Part 2 Original Articles

Hypertension and Exercise Training Differentially Affect Oxytocin and Oxytocin Receptor Expression in the Brain

From the Department of Physiology and Biophysics (A.S.M., A.C., S.B., L.C.M.), Institute of Biomedical Sciences, University of Sao Paulo, Sao Paulo, Brazil, and the Department of Psychiatry (J.E.S.), University of Cincinnati, Cincinnati, Ohio.

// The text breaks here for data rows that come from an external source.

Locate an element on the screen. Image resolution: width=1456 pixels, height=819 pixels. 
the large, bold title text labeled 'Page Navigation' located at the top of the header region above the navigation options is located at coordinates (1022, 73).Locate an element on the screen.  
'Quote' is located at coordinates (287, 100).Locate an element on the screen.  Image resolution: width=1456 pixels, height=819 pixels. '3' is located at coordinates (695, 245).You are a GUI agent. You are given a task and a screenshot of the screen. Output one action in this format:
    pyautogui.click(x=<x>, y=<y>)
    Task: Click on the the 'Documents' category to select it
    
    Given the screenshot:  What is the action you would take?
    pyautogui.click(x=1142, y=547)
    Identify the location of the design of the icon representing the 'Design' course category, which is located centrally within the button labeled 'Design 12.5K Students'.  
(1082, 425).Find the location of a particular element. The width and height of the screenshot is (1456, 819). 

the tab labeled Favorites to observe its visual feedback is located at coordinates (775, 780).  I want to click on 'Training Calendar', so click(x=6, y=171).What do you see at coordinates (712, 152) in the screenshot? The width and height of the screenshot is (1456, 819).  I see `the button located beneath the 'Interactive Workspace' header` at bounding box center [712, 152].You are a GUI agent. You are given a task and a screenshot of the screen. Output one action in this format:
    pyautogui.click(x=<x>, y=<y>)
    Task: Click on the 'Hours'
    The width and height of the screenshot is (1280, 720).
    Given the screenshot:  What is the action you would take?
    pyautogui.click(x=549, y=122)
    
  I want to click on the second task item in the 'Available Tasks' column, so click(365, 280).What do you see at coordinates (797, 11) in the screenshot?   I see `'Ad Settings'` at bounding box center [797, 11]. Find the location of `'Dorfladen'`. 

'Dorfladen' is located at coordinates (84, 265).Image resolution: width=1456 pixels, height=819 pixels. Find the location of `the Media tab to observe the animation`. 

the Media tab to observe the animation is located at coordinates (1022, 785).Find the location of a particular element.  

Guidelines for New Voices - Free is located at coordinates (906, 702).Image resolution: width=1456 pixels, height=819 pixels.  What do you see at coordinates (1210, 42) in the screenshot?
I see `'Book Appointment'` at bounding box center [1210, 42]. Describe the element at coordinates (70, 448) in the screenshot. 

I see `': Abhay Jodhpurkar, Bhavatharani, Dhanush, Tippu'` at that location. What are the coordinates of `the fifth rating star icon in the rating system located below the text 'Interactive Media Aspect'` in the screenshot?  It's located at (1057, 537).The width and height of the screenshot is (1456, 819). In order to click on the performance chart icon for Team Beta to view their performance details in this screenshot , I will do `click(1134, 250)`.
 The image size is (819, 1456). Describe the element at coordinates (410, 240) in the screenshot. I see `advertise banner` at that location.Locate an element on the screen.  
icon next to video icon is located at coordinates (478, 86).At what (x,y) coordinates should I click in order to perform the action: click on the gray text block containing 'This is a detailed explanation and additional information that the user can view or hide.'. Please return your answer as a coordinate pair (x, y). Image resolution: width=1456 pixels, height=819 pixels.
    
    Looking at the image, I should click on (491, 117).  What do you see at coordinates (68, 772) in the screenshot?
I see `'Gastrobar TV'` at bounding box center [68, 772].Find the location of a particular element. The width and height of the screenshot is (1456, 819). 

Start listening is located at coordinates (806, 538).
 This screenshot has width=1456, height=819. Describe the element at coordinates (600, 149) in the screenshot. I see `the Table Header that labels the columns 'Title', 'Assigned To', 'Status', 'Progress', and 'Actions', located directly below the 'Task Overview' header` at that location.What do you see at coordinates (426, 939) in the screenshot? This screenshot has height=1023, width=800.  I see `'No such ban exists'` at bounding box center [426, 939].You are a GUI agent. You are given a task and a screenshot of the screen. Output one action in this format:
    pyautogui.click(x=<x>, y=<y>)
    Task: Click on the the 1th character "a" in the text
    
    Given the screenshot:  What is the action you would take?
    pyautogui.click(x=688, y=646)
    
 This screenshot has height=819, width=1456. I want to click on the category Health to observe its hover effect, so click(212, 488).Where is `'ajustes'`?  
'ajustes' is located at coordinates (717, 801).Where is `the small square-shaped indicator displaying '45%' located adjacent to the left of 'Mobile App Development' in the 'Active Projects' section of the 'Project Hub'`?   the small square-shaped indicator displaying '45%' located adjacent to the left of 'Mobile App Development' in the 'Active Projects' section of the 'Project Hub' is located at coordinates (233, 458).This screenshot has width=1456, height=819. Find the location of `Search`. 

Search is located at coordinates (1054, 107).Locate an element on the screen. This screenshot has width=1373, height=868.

Correspondence to Lisete C. Michelini, PhD, Department of Physiology and Biophysics, Institute of Biomedical Sciences, University of Sao Paulo, Av Prof Lineu Prestes 1524, 05508-900 Sao Paulo, SP, Brazil. E-mail Michelin{at}usp.br

We have previously shown that exercise training activates nucleus tractus solitarii (NTS) oxytocinergic projections, resulting in blunted exercise tachycardia. The objective of this study was to determine the effects of hypertension and training on oxytocin (OT) and OT receptor expression in the hypothalamic paraventricular nucleus (PVN) and projection areas (dorsal brain stem [DBS]). Male, normotensive, Wistar-Kyoto (WKY) and spontaneously hypertensive (SHR) rats were trained (55% maximal exercise capacity, 3 months) or kept sedentary, and pressure was measured weekly. DBS sections were processed for immunohistochemistry (polyclonal guinea pig anti-OT) or in situ hybridization for OT and OT receptor (³⁵S-oligonucleotide probes). Other groups of rats had brains removed and frozen to isolate the DBS and PVN; samples were processed for OT and OT receptor cDNA reverse transcription–polymerase chain reaction amplification with ß-actin as the housekeeping gene. Training was equally effective in improving running distance in both groups, with pressure reduction only in SHR (–10%, P<0.05). In trained WKY, baseline bradycardia (P<0.05) occurred simultaneously with increased NTS OT immunostaining and mRNA expression (+3.5-fold), without any change in OT receptor mRNA expression. PVN OT mRNA and DBS OT receptor mRNA expressions were significantly lower in SHR versus WKY (–39% and –56%, respectively). Training did not alter DBS OT receptor density in the SHR group but increased OT mRNA in both PVN and DBS areas (+78% and +45%, respectively). Our results show a marked hypertension-induced reduction in OT receptor mRNA expression, not altered by training. In contrast, training increased OT mRNA expression in sedentary and hypertensive rats, which may facilitate training-induced cardiac performance.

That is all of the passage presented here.